Sunday, 20 February 2011

Nonito “Filipino Flash” Donaire Knocks Out Mexico’s Fernando Montiel -- The Sweet Science

By David A. Avila, The Sweet Science

In one swoop via a left hook Nonito “Filipino Flash” Donaire ripped the WBC and WBO bantamweight world titles from Mexico’s Fernando Montiel (44-3-2, 34 KOs) by technical knockout on Saturday.

A hard core boxing crowd saw Donaire (26-1, 18 KOs) win the battle of pound for pound fighters in electrifying fashion at the Mandalay Bay Resort and Casino. Montiel was good, but Donaire is great and showed it.

Immediately Donaire set the tone with some leaping lefts and rights that caught Mexico’s Montiel blinking from the suddenness of the blows. Every time the Mexican speedster tried a move it was beaten by Donaire. The lanky Filipino from San Leandro won the first round handily.

“I wanted to see how his body was,” Donaire said after.

A small conference in Montiel’s corner before the second round resulted in the long-time champion looking to press forward and closer with feints, head movement and jabs. Donaire readjusted his bomb sights and slipped into a counter-punch mode.

The effects were immediate.

Montiel looked to power through with a right and delivered one through Donaire’s gloves, but was wide open for the counter left hook. The impact from that single punch sent Montiel to the canvas with his legs struggling to move while on his back. Referee Russell Mora began the count and Montiel rolled around and suddenly leaped up to beat the count. Though seemingly steady, Montiel was still lost in a cloud. When the fight resumed Donaire leaped in for the kill and busted a right and left that forced the referee to stop the fight at 2:25 of the second round.

“I knew exactly what was going to happen and where he was going to be at,” Donaire said.

Donaire is the new WBO and WBC bantamweight champion.

“I just came out there believing in this talent God has given me,” said Donaire, who is a former flyweight world champion. “I predicted this eight months ago.”

The new champion indicated again that he would like to be the unified bantamweight world champion perhaps signifying that he will fight the winner of Joseph Agbeko and Abner Mares in April.

Welters

It was a rematch between skill and will and skill won as Mike Jones (24-0, 18 KOs) used his footwork, jab, crisp combinations and strategy to beat the Los Mochis fighter Jesus Soto Karass (24-6-3, 16 KOs) by unanimous decision.

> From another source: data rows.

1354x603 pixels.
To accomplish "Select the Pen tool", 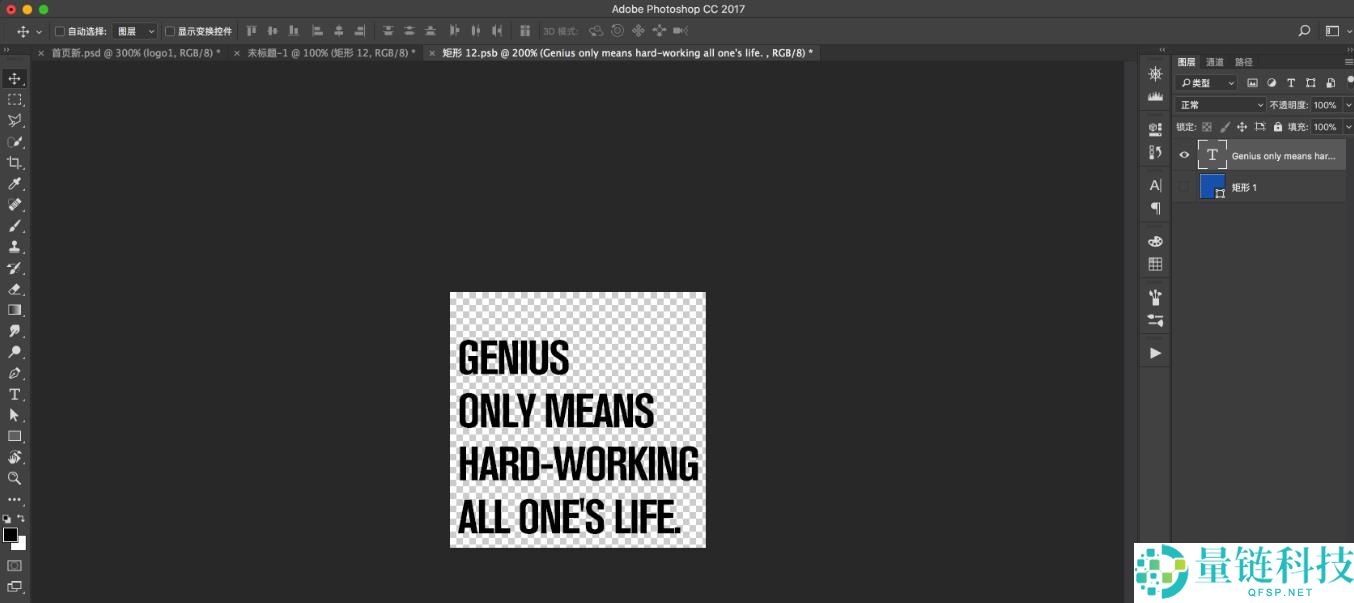I will (x=14, y=373).
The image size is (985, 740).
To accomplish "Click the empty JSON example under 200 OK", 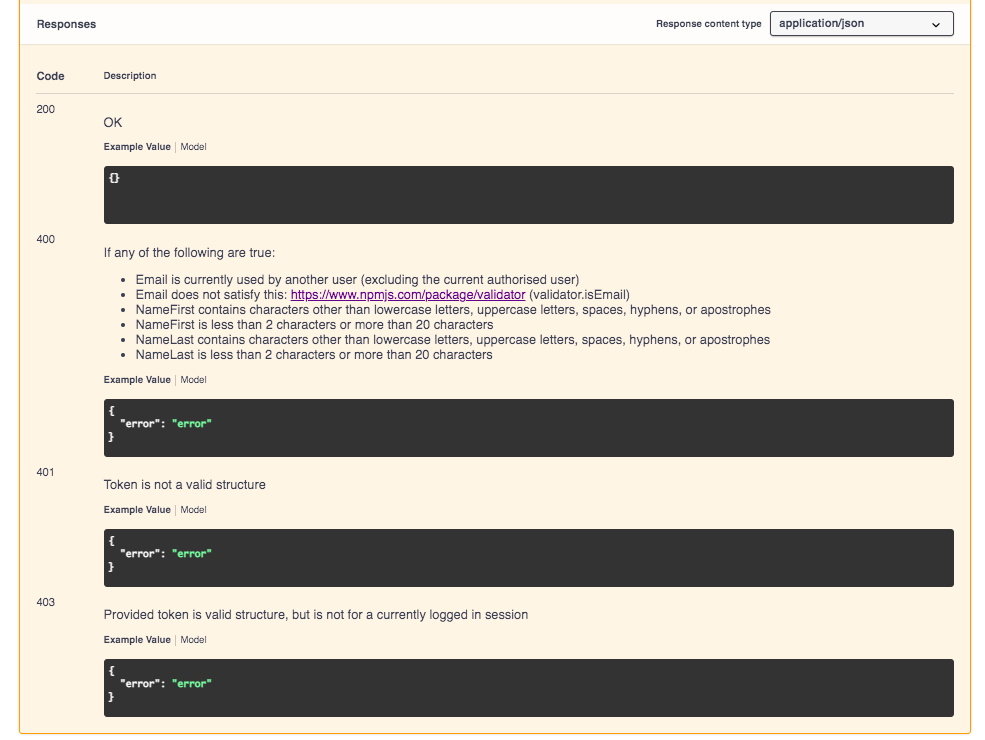I will (528, 195).
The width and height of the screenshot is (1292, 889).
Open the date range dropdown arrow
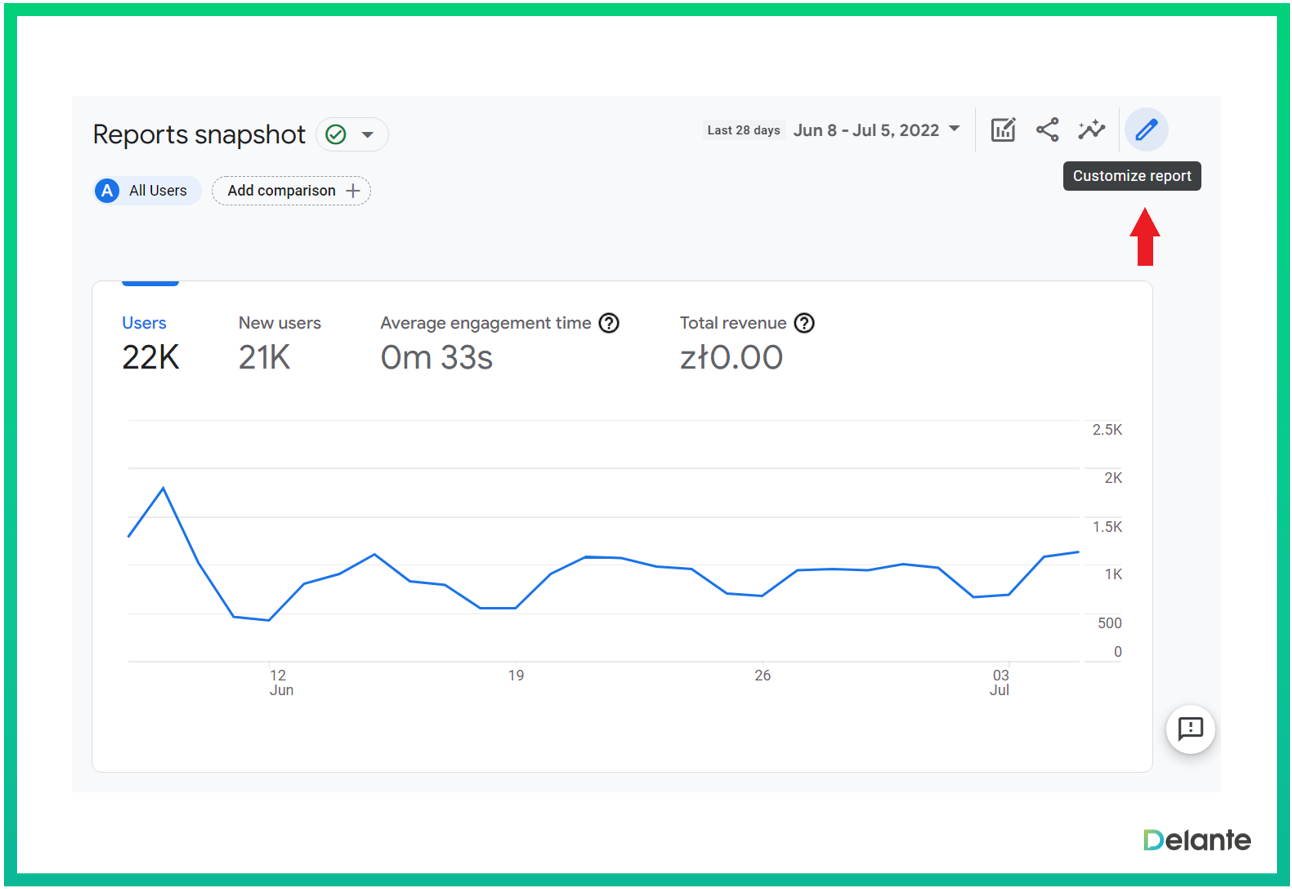[x=954, y=129]
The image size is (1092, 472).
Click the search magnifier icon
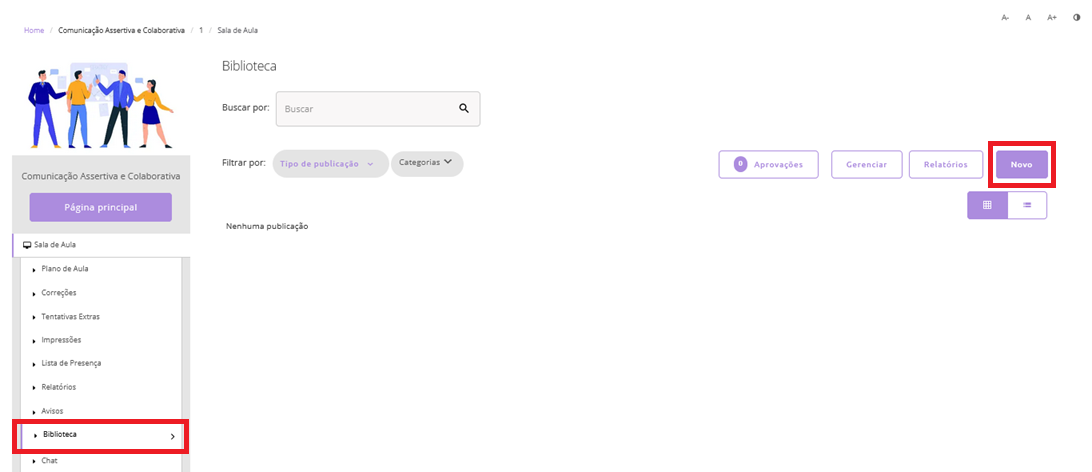[x=464, y=109]
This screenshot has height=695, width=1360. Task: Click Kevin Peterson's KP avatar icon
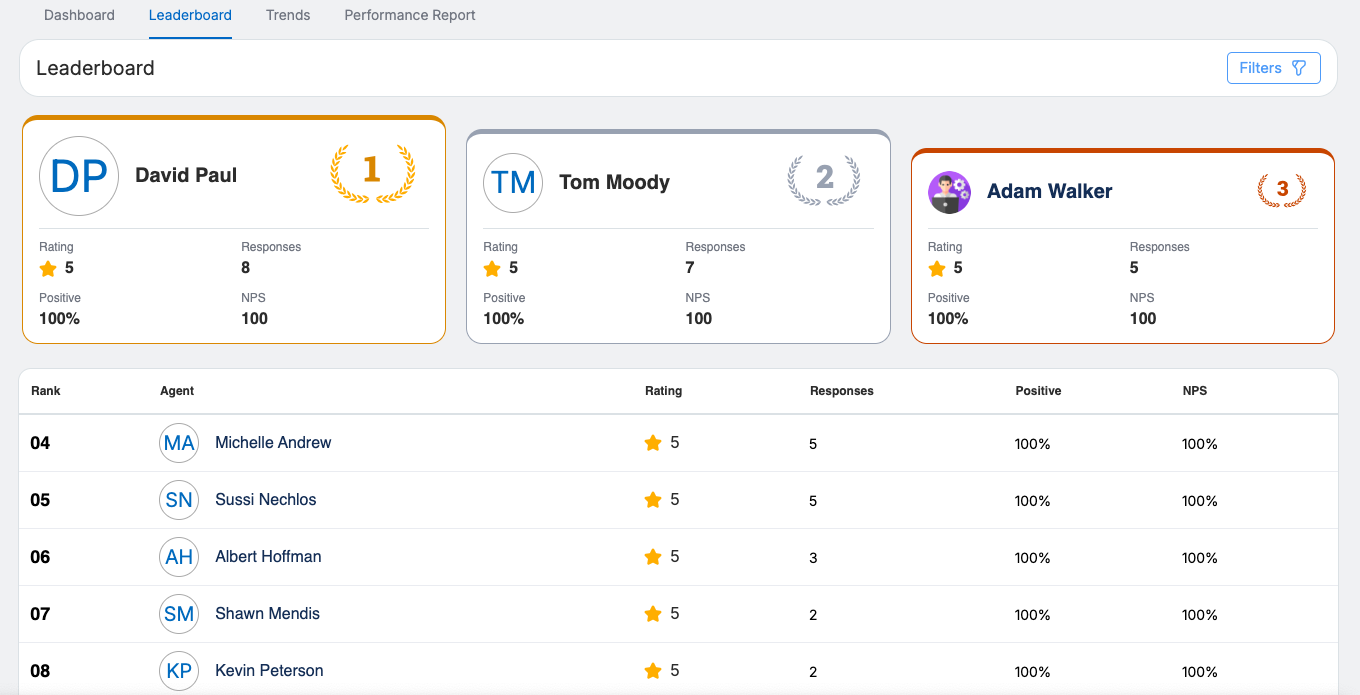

Unlike the first fight, Jones didn’t blow his load trying to knock out the stone chin of Soto Karass. He had never fought a Mexican before especially one from Los Mochis, and learned from their first fight that guys from that region are known for taking a punch.

Boy did he learn.

Jones used the jab like a rapier and kept circling left all night long. It was plan A and it worked to near perfection as Soto Karass never cut off the ring and allowed the Philadelphia boxer to stick to game room strategy.

Mexico’s Soto Karass worked the body continuously and was intent on firing punches in-between Jones punches. It worked but he never had an answer for those jabs that kept winning points for Jones.

Round and round it went with Jones hitting and moving and Soto Karass pressing to attack and not finding enough moments to take advantage of his body attack. Then, ironically, Jones pressed the attack to the Mexican fighter’s body and that seemed to slow down Soto Karass even more.

Of course Soto Karass was not about to give in, despite various moments in between rounds when doctors, his trainer and the referee offered him to take a stool, he was not about to surrender.

Jones kept boxing adeptly absorbing a shot here and there but more often jabbed, sliced right hands and uppercuts in convincing the judges he was the clear winner 115-113, 116-112, and 117-111.